Yaşam, sistemler bütünüdür. Kalıplaşmış paradigmalardan oluşur. Toplumda düzenin sağlanması açısından birey, kendi haline bırakılmayarak içinde bulunduğu toplumla uyum sağlamaya zorlanır. Doğru veya yanlış, iyi veya kötü fark etmeksizin kurallara uymak önem arz eder. Toplum tarafından koyulan kurallar din, eğitim ve gelenek aracılığıyla bireye aşılanır. Bizler ise farkında olmadan o sistemi besleyen ve sürdüren bir çark haline geliriz. Bizim için ideal olan rolü alır ve benimsemeye başlarız.
Kadının İki Hali isimli yazımda mitolojilerde kadın algısından bahsetmiştim. Havva, Lilith, Pandora, Medusa gibi kadınlardan bahsederek, söz konusu kadınların hataları ve günahlarını anlatmıştım. Ardından size sorduğum soru şuydu: Bu kadınlar söz konusu hataları nasıl yaptı? Yanlışa düşmelerindeki sebep insan olmanın vermiş olduğu basit hatalar mıydı yoksa kendileri için yazılan kader bu hatalardan mı oluşuyordu? Her şeyden ötesi bu kadınlar gerçekte kim?

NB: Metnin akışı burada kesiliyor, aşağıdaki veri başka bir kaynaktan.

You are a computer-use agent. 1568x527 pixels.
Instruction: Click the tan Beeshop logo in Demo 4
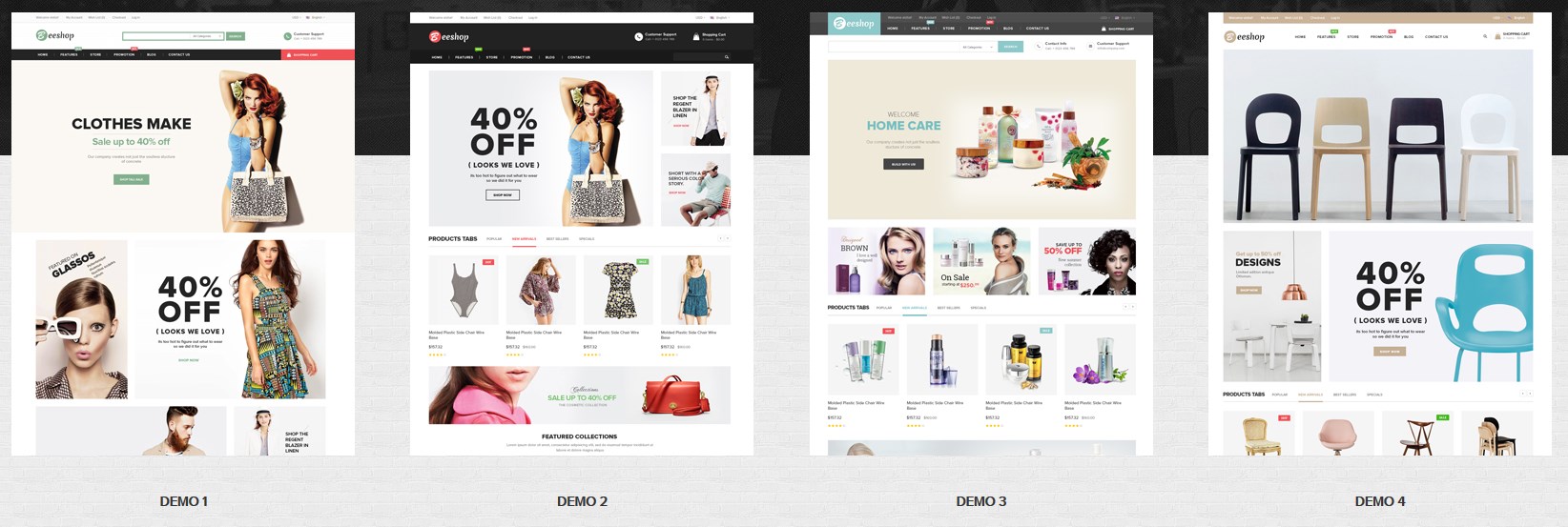[x=1244, y=36]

Biz mitolojide Pandora’ya dair hiçbir mit bilmiyoruz. Bildiğimiz tek mit, insanlığa ceza olarak yaratılıp kavanozu açarak dünyaya kötülüğü, savaşı ve kıtlığı getirdiği. Pandora’nın hayatı yok, bir kişiliği yok, düşüncesi yok, anıları yok, hissettiğini bildiğimiz tek duygusu merak. Pandora sadece tek bir andan ibaret bir kadın. O an ise merakına yenik düşerek insanlığı kötü bir sona sürüklemesi. Varoluşundaki temel algı, toplum tarafından yüklenen kadın rolünü yeniden topluma sunmak. Kadının rolü, merakına yenik düşmesi, hata yapmaya meyilli olması ve insanlık için cezalandırıcı olarak görülmesi. Karşı saldırı ise kontrol altında tutulması gerektiği.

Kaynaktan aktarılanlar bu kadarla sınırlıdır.